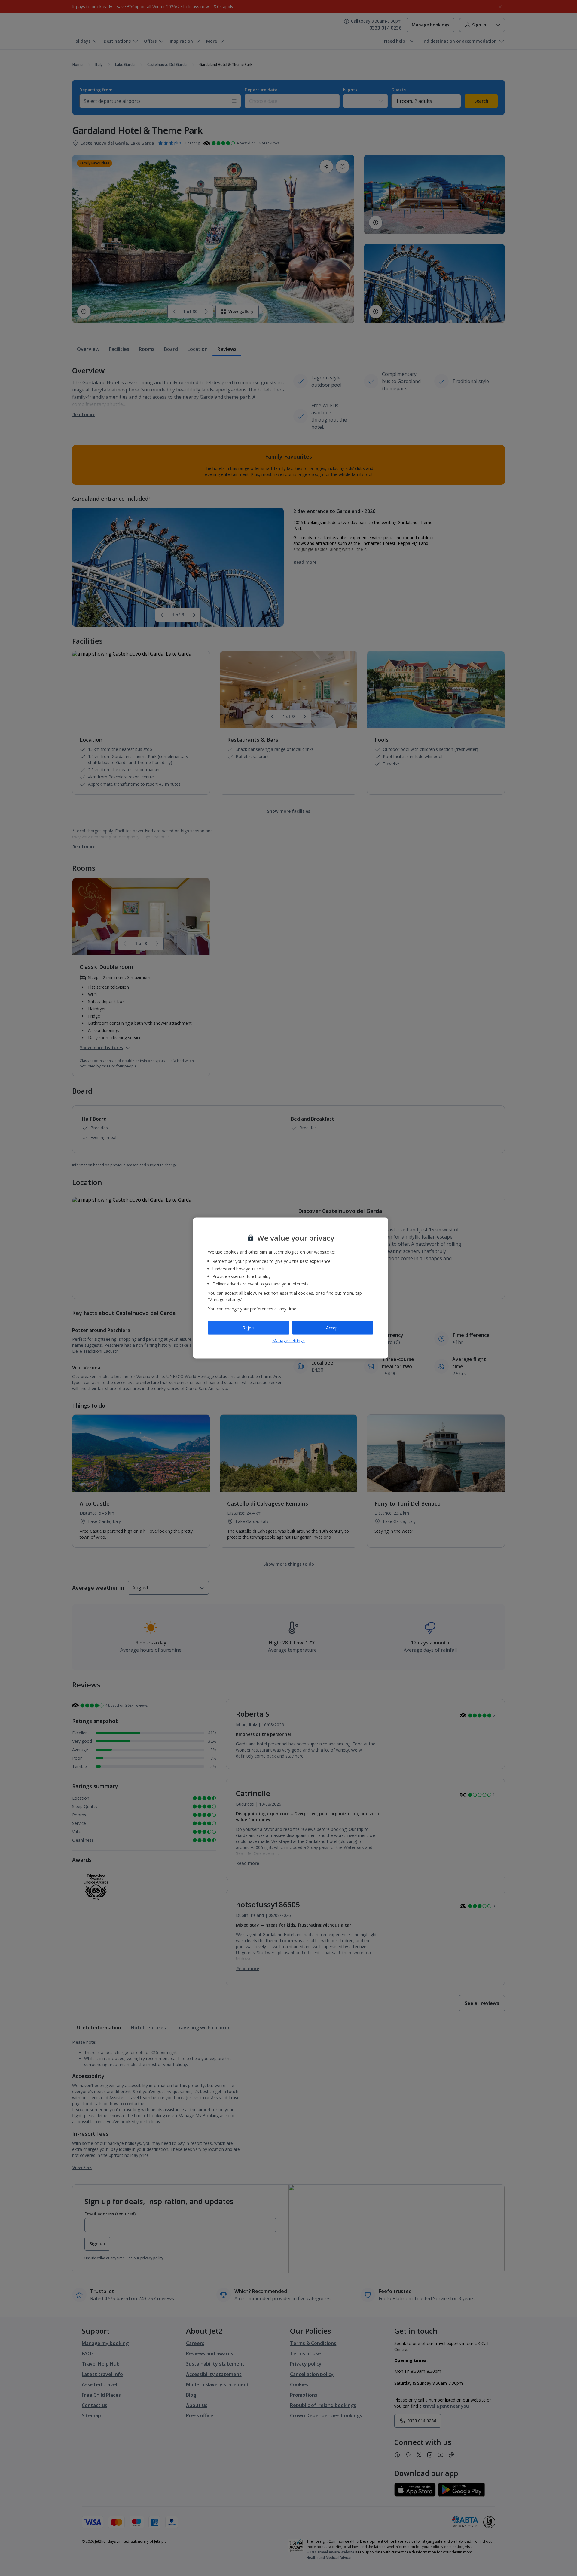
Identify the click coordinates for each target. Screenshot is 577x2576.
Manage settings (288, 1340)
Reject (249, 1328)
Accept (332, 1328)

* * *

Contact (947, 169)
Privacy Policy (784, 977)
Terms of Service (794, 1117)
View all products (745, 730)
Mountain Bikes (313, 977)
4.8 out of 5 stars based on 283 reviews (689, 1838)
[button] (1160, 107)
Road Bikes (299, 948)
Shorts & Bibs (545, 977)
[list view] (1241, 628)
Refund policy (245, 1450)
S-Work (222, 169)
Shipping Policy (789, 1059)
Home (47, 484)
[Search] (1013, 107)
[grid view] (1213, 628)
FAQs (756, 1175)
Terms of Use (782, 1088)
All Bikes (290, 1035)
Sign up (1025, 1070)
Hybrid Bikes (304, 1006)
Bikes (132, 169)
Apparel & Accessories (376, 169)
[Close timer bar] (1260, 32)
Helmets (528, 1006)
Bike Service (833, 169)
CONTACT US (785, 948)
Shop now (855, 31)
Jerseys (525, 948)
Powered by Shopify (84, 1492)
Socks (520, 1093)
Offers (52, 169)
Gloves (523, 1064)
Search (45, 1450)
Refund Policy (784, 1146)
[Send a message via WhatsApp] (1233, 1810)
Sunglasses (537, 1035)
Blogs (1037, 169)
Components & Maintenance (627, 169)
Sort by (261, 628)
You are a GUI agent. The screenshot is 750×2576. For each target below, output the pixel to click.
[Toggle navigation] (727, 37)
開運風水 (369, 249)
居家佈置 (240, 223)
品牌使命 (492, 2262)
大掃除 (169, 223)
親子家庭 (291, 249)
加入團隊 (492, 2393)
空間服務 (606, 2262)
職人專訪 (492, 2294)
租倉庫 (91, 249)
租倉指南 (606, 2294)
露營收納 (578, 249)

* * *

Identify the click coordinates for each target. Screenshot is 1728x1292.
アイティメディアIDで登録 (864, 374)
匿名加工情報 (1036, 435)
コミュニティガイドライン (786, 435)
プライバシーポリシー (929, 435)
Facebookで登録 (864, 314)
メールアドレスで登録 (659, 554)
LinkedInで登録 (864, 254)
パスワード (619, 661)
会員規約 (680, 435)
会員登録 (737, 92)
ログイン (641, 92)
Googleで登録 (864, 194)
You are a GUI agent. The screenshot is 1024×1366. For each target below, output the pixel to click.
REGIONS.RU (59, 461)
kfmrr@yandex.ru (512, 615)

**What this task involves**
Considering only the material above, set down every line from the one with "Refund Policy (784, 1146)" to the one with "露營收納 (578, 249)", inclusive, exactly as written.

**Result of the exercise**
Refund Policy (784, 1146)
[Send a message via WhatsApp] (1233, 1810)
Sunglasses (537, 1035)
Blogs (1037, 169)
Components & Maintenance (627, 169)
Sort by (261, 628)
You are a GUI agent. The screenshot is 750×2576. For each target below, output the pixel to click.
[Toggle navigation] (727, 37)
開運風水 (369, 249)
居家佈置 (240, 223)
品牌使命 (492, 2262)
大掃除 (169, 223)
親子家庭 (291, 249)
加入團隊 (492, 2393)
空間服務 (606, 2262)
職人專訪 (492, 2294)
租倉庫 (91, 249)
租倉指南 (606, 2294)
露營收納 (578, 249)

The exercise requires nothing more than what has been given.